Here, in support of its motion for summary judgment, the defendant relied on an expert affirmation of a physician who engaged in, inter alia, the practice of cardiac critical care. This affirmation did not indicate that the physician had training in geriatric or nursing home care or what, if anything, the physician did to become familiar with the standard of care for these specialties (see Quinones v Winthrop Univ. Hosp., 230 AD3d at 1171; Samer v Desai, 179 AD3d 860, 863 [2020]; Galluccio v Grossman, 161 AD3d 1049, 1052 [2018]). Furthermore, the defendant's expert failed to specifically address the allegations that the defendant's staff members left the decedent on the floor unattended while awaiting the arrival of EMS and failed to cooperate with EMS personnel upon their arrival (see McCarthy v Ashikari, 206 AD3d 718, 721 [2022]; Ross-Germain v Millennium Med. Servs., P.C., 144 AD3d 658, 659-660 [2016]). Contrary to the affirmation of the defendant's expert, the EMS report reflected that the defendant failed to provide EMS personnel with more than mere transfer paperwork. As per the report, the decedent initially could not be identified because she did not have an identification band, and EMS personnel did not know whether the patient was on blood thinners or subject to any "advance directives."
Accordingly, the defendant failed to establish, prima facie, that its staff members did not depart from the requisite standard of care (see generally McCarthy v Ashikari, 206 AD3d at 721).

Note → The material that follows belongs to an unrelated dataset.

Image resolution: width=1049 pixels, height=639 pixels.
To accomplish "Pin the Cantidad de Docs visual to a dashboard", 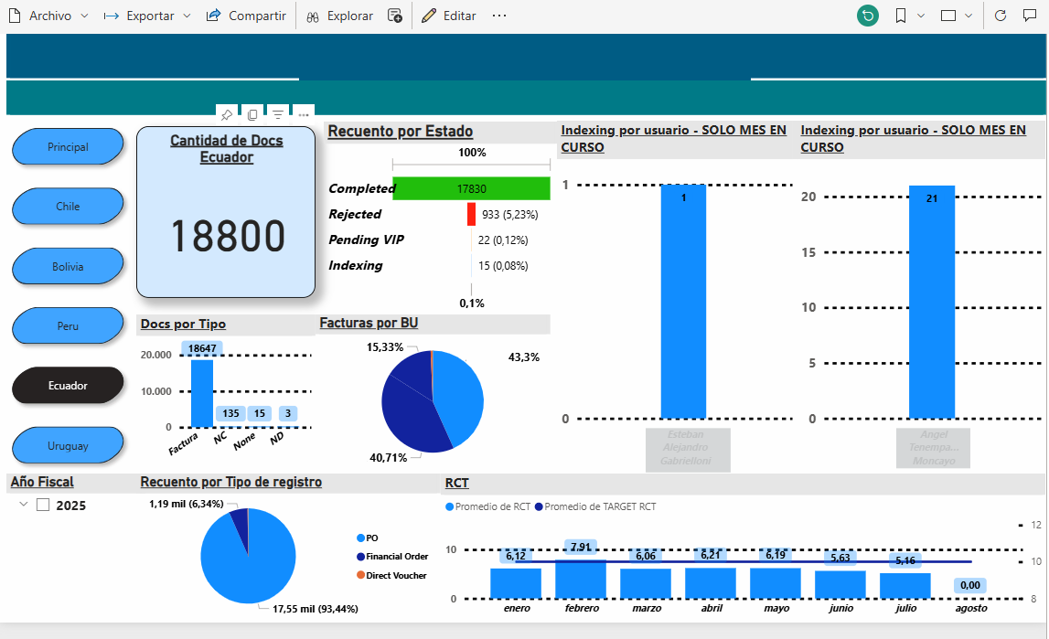I will pos(226,114).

Further, the alleged conduct and inaction giving rise to these alleged departures constituted a substantial basis for the causes of action alleging violations of Public Health Law §§ 2801-d and 2803-c (see generally Schwartz v Partridge, 179 AD3d at 965).
Contrary to the defendant's contention, the plaintiff did not abandon his claim for punitive damages. As the plaintiff contends on appeal, "Public Health Law § 2801-d (2) permits punitive damages against a medical facility where a deprivation of a patient's rights is found to be willful or in reckless disregard to the patient's rights" (Valensi v Park Ave. Operating Co., LLC, 169 AD3d 960, 962 [2019]).
[*3] Accordingly, the Supreme Court should have denied those branches of the defendant's motion which were for summary judgment dismissing the causes of action alleging medical malpractice and violations of Public Health Law §§ 2801-d and 2803-c, without regard to the sufficiency of the plaintiff's opposition papers (see Winegrad v New York Univ. Med. Ctr., 64 NY2d 851, 853 [1985]).
We need not reach the parties' remaining contentions in light of our determination. Connolly, J.P., Miller, Ventura and Hom, JJ., concur.